### Exercise instructions
**1)** From the article on hunting digital bugs, copy the passage starting at "For those unaware" and ending at "testing and beyond.".
**2)** In the article on hunting digital bugs, into roughly how many separate contests was the CMS Provider Screening Innovator Challenge broken down?
**3)** According to the article on hunting digital bugs, why does running Bug Hunts in a contest format benefit the client? Answer in one to three sentences.

Text section start

Hunting Digital Bugs by Putting Community Nit-Picking to Work
Readers of the TopCoder Blog may remember a recent article outlining an ambitious project being led by the Centers of Medicare and Medicaid Services (CMS) whose focus is tackling the issue of Medicaid fraud through a series of Open Innovation contests and challenges hosted on the TopCoder Platform. The CMS Provider Screening Innovator Challenge is now nicely underway and entering a few new phases that are worthy of discussion and showcase how an innovative approach to developing compliant design is being utilized within an Open Innovation community.
For those unaware of the aforementioned CMS project, it is a stellar example of tackling a very complex issue through Open Innovation and utilizing a process of atomizing the project into many smaller pieces to maximize results. As the graphic below represents, the overall CMS Provider Screening Innovator Challenge was broken down into approximately 130 separate and specialized contests ranging from architecture, to development, to testing and beyond.
On Point Read: 7 Reasons Open Innovation via Atomization Works
Hunting Bugs and the Power of Cognitive Surplus
At TopCoder we have a specialized contest dubbed Bug Hunts or in the singular form, a Bug Hunt. Like everything else at TopCoder, hunting bugs is also a contest. Competitors will dive deep into an architecture, a design user-interface, or a piece of functioning software and create a list of flaws they believe they have spotted. They have a set contest time frame to submit as many flaws as they believe they have uncovered. Reviewers then confirm if an actual flaw does exist and then credit the appropriate competitor – the one who submitted the flaw first – with the Bug Hunt victory. We utilize them – Bug Hunts – to help correct design UI flaws, traditional software bugs and beyond. Bug Hunts represent an incredibly efficient way to tackle a persistent issue in the digital world and by utilizing a contest format, the client gains much greater control with regards to time and budget spent searching for and identifying flaws. For our community members, some just have a knack for this sort of work and we’re glad to offer them the opportunity to put that skill-set to great use over and over again.

Text section end
Data provided section start

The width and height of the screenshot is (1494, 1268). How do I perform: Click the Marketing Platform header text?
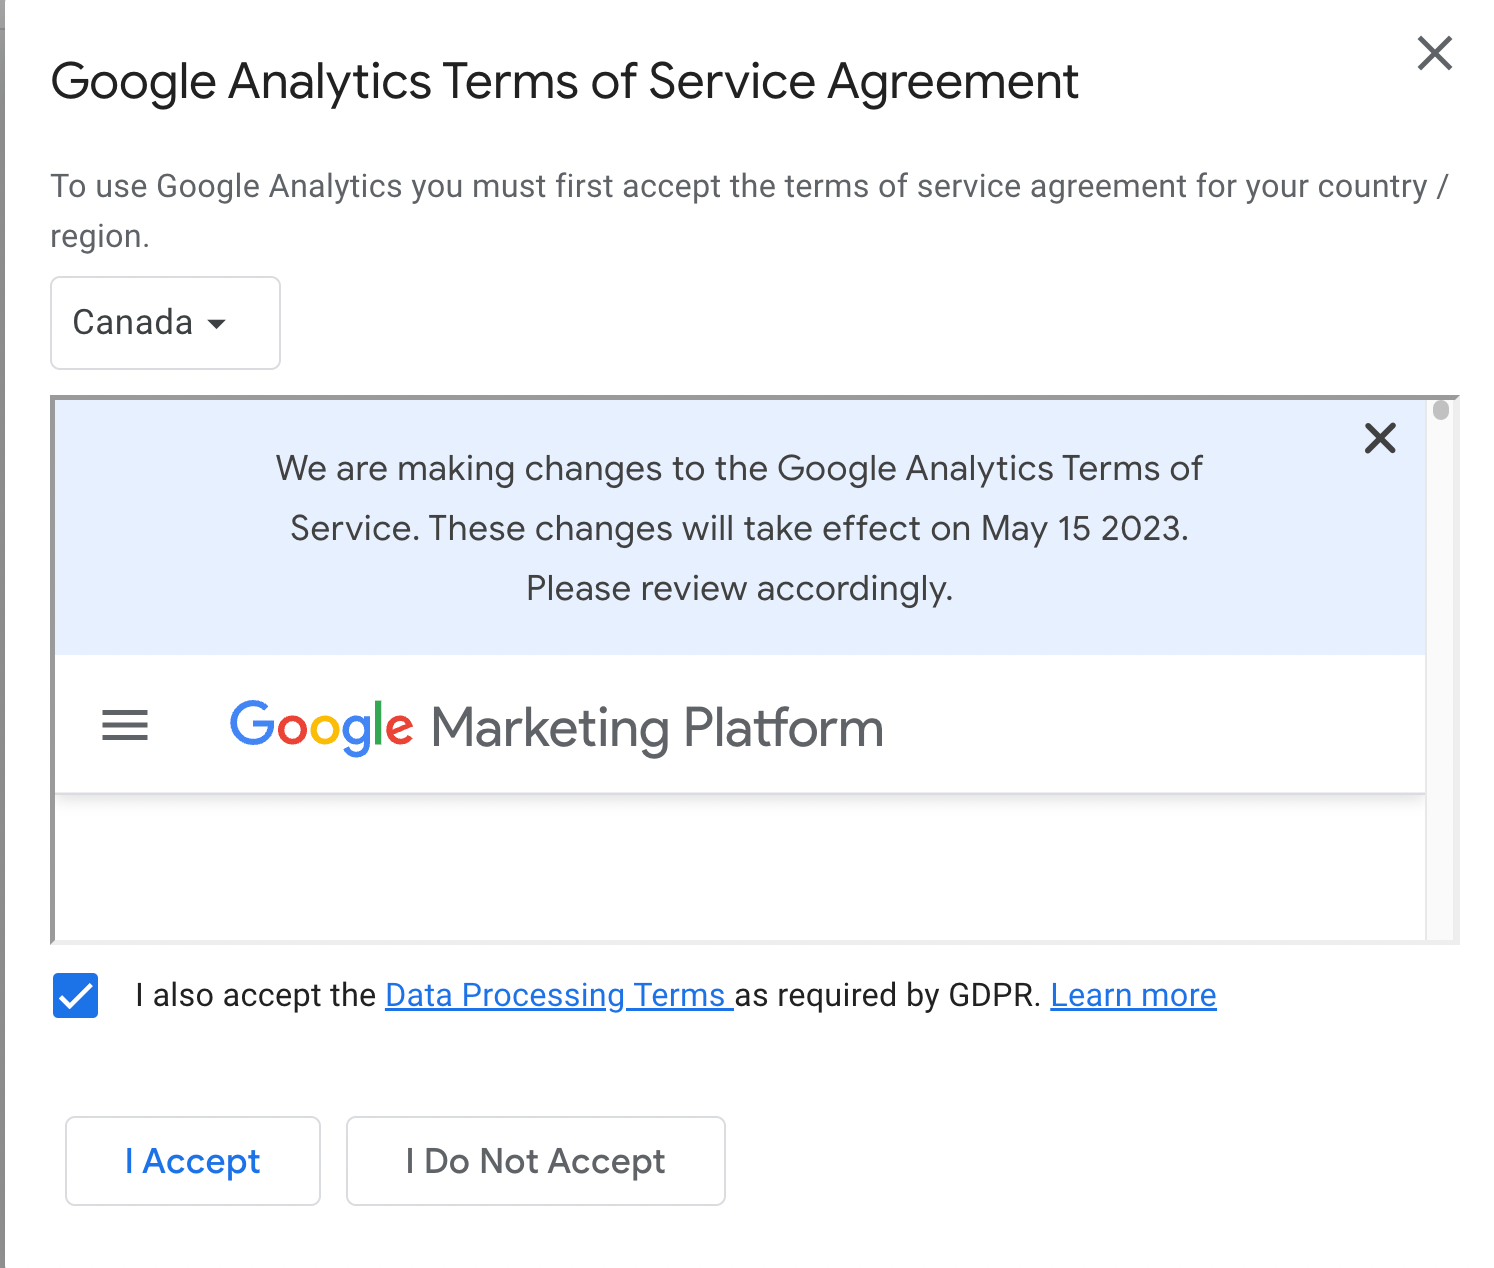click(657, 728)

Data provided section end

### Expected outputs
**1)**
For those unaware of the aforementioned CMS project, it is a stellar example of tackling a very complex issue through Open Innovation and utilizing a process of atomizing the project into many smaller pieces to maximize results. As the graphic below represents, the overall CMS Provider Screening Innovator Challenge was broken down into approximately 130 separate and specialized contests ranging from architecture, to development, to testing and beyond.

**2)** Approximately 130 separate and specialized contests.

**3)** The contest format gives the client much greater control over the time and budget spent searching for and identifying flaws. This makes Bug Hunts an efficient way to tackle a persistent issue in the digital world.